Start of EXERCISE DATA
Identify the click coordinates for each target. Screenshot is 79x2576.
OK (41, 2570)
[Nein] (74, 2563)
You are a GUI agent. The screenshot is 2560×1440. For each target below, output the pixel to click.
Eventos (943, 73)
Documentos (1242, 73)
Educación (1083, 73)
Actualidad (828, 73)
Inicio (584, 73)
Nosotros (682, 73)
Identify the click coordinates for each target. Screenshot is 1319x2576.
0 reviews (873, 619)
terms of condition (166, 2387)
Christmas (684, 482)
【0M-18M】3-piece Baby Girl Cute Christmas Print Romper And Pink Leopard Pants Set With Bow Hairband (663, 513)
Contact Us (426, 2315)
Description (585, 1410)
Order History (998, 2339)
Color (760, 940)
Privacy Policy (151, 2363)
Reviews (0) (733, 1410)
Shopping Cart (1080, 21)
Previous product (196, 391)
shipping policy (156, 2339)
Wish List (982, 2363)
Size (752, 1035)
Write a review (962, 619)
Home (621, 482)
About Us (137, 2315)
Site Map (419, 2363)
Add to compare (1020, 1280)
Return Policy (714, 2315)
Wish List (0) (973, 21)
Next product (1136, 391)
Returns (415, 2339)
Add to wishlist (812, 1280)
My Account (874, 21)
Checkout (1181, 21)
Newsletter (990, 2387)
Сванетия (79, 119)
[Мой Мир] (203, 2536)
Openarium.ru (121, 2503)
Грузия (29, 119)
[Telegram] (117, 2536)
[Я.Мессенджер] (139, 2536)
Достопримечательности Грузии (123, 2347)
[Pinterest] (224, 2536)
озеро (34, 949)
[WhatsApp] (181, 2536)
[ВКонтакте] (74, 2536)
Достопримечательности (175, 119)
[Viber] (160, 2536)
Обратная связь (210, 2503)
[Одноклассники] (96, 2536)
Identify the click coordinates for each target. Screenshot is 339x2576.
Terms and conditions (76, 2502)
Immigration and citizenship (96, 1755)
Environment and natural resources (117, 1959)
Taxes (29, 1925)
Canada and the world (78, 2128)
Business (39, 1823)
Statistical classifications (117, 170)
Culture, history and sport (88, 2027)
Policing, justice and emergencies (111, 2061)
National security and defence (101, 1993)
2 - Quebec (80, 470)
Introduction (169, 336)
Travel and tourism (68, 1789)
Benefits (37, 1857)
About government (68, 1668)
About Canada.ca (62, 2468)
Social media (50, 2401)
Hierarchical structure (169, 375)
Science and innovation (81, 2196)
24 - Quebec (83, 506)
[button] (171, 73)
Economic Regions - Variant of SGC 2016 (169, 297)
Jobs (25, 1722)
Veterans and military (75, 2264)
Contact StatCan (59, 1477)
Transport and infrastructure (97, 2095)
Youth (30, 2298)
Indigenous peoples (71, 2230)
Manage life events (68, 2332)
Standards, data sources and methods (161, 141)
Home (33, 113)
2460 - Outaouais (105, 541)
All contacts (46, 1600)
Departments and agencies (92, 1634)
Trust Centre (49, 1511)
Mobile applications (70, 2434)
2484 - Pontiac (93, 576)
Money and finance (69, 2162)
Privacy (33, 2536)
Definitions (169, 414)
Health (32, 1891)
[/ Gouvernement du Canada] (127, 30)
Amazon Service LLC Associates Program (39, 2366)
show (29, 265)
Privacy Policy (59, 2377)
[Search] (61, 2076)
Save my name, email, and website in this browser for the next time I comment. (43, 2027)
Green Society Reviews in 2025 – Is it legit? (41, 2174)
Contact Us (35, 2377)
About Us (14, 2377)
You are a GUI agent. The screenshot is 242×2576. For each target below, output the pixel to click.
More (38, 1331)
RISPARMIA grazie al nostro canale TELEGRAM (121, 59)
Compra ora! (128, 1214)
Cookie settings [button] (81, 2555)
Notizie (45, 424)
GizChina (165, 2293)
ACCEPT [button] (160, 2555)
End of EXERCISE DATA
| REQUIRED WORK |
Examine the data above and state how many of its lines contain the word "Privacy", with no further remarks.

| THE COMPLETED TASK |
3